Queues are created automatically when you push a job with a new queue name:

Terminal window
curl -X POST https://app.recurohq.com/api/jobs \
-H "Authorization: Bearer YOUR_API_TOKEN" \
-H "Content-Type: application/json" \
-d '{
"queue": "webhooks",
"url": "https://partner.example.com/webhook",
"method": "POST",
"payload": { "event": "order.completed" }
}'

If the queue webhooks does not exist, it is created with default settings. You can then customize it from the dashboard.

Configuring retries

The default retry delays are [60, 1800, 10800] — 1 minute, 30 minutes, 3 hours. To customize:

  1. Go to Queues > [queue] > Edit
  2. Enable Retries
  3. Set the retry delays — each value is the number of seconds to wait before the next attempt
  4. Save

The number of retry attempts equals the number of delay values. For example, [30, 300, 3600] means 3 retries: after 30 seconds, after 5 minutes, and after 1 hour.
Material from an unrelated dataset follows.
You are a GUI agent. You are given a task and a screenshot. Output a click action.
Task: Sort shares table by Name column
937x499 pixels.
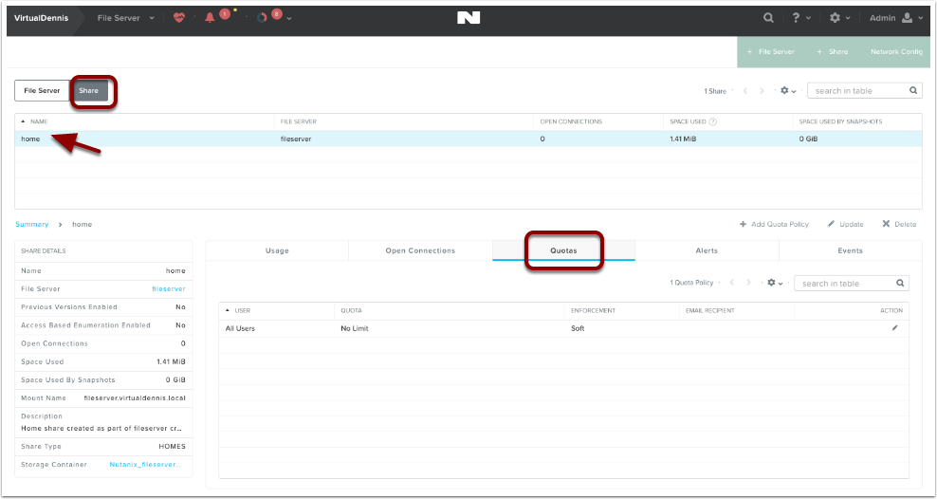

You can configure up to 10 retry delays, with each value between 1 and 86,400 seconds (24 hours).

Configuring parallelism

If your target endpoint is rate-limited, set Max Parallelism to prevent overwhelming it:

  1. Go to Queues > [queue] > Edit
  2. Set Max Parallelism (e.g., 5 for an endpoint that allows 5 concurrent requests)
  3. Save

When the limit is reached, additional ready jobs wait until a processing slot opens.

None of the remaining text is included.